Upper Darby, PA – Jimmy Caras may not be a household name today in the Greek community, but in his ninety-three years he literally “racked up” a set of accomplishments few have achieved.
A native of Scranton PA, Caras grew up in Wilmington DE, where his father, an immigrant from Greece, owned a pool hall. He became a teenage hustler. ”I’d come home from high school with books under my arm,” Caras told Ira Berkow of The New York Times in an interview in 2001. ”I’d walk in and dad would say, I want you to play someone for $100. One time he lined up this $100 match and I peeked in the cash register and saw only $35. I said, Dad, what if I lose? He said You won’t lose. Talk about pressure.”
Jimmy Caras, who began playing pool at age five and went on to win four world championships, and the United States Open, was a four-time World Champion and was inducted in the Billiard Congress of America Hall of Fame in 1977. Born in 1909, Caras had forsaken tournaments in the early 1960s in favor of teaching and traveling for Brunswick, the sporting goods manufacturer he had represented since the 1930s. Then in 1962, Caras defeated Willie Mosconi at the New York Athletic Club in a match taped for Wide World of Sports. He returned to the sport at a top level in 1967 winning the United States Open in St. Louis. Caras lived in the expanding Greek community from the 1940s into the 1980s and became ranked by Billiards Digest as the 10th greatest pocket billiards player of the 20th century.

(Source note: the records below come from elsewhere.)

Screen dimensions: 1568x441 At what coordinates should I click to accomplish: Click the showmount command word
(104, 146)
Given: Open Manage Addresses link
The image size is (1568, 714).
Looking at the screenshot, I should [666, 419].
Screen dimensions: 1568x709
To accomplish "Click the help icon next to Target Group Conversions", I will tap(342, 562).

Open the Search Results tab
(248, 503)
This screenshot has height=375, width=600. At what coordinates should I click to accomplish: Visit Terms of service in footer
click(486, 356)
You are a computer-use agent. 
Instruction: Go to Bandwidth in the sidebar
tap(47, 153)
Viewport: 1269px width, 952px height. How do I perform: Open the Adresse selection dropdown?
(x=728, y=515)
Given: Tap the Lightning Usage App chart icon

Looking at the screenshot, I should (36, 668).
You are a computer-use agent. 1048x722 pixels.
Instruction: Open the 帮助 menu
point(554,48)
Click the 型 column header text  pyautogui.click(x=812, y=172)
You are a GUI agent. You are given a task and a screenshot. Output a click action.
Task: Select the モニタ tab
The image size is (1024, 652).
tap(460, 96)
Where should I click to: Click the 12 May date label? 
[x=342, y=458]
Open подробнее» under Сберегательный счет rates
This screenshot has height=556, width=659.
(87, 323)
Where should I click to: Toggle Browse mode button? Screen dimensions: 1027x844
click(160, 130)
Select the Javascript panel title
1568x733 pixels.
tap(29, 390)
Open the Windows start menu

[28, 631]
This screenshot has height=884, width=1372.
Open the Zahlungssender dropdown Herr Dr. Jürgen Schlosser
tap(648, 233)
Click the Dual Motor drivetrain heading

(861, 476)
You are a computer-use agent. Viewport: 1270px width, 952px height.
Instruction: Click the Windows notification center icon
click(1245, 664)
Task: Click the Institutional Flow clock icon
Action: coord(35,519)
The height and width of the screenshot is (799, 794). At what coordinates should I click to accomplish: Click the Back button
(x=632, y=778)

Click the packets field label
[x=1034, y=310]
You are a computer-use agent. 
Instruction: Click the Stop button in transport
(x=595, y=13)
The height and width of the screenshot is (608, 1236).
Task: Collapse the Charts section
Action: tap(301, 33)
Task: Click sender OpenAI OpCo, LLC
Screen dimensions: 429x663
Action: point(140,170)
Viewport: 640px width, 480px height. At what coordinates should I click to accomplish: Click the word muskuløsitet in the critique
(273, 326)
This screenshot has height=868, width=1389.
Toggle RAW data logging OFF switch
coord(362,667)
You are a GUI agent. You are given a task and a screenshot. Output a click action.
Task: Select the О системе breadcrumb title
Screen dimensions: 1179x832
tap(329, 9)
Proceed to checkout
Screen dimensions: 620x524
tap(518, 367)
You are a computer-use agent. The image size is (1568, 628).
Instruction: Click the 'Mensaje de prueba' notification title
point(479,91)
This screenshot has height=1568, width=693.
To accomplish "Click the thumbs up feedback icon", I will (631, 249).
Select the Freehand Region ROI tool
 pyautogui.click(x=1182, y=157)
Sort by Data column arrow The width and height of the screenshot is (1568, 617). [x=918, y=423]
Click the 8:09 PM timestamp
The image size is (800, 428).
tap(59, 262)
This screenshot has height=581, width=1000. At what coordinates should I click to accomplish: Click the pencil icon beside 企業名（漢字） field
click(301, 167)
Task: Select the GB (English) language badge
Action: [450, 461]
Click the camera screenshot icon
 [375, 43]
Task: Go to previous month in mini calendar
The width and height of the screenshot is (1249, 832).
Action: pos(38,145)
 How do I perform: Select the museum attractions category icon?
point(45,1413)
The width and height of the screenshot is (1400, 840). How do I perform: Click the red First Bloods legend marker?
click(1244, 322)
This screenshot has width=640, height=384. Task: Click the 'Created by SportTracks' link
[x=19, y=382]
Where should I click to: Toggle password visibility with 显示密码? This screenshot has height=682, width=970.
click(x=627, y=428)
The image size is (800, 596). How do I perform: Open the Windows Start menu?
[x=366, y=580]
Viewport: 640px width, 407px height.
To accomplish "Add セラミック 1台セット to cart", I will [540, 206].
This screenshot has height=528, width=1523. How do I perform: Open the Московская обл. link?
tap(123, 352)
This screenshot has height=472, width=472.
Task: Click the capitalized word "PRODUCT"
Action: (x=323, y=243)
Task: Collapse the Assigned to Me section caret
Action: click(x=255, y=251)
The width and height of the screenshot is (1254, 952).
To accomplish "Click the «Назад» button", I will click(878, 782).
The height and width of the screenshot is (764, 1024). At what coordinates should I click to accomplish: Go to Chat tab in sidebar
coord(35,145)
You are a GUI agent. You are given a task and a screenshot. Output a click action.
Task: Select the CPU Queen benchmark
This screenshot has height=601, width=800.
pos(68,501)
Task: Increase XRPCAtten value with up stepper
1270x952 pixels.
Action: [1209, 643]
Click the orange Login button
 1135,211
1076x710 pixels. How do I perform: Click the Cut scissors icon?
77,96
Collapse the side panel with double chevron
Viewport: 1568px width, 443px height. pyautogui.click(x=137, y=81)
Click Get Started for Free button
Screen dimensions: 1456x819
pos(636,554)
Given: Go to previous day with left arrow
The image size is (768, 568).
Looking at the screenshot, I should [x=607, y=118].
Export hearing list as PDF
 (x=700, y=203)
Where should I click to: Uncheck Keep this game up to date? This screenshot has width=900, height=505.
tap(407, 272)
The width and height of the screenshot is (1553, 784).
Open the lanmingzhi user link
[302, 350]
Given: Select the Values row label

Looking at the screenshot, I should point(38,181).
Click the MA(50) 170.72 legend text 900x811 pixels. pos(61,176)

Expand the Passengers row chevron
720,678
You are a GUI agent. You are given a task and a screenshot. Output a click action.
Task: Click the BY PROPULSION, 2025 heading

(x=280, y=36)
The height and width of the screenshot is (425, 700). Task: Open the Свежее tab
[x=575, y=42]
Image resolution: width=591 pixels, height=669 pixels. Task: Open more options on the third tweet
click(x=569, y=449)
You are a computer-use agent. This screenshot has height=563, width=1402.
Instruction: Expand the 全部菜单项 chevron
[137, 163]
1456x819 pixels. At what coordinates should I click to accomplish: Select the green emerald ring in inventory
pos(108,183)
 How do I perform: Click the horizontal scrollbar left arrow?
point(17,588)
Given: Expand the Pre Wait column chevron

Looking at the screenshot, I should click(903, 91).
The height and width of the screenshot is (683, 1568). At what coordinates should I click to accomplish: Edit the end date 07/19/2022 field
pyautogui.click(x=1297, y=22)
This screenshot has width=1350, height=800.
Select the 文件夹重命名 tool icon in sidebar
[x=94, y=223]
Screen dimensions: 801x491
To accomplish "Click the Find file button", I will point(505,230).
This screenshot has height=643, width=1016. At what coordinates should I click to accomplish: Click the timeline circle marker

Caras won world titles in 1936, 1938, 1939 and 1949, then returned from twelve years in semi-retirement to win the Open in 1967 in a field of forty-eight. His name is connected to billiards giants like Willie Mosconi, Luther Lassiter, Irving Crane, and Ralph Greenleaf, a champion Caras beat in a match when he was just seventeen years old. Later in life, he beat Wimpy Lassiter in eleven straight victories after losing the initial game.
Caras’ main hangout in Delaware County was Drexeline Billiards Club, still one of the top billiards parlors in the Philadelphia area. After his wife Marjorie died, Jimmy moved into an apartment in Drexel Hill near the club and showed up nightly. Later in life, he moved to Jacksonville, Florida, and lived with his daughter Linda. She said he played a game or two of the pool every day until he died in 2002.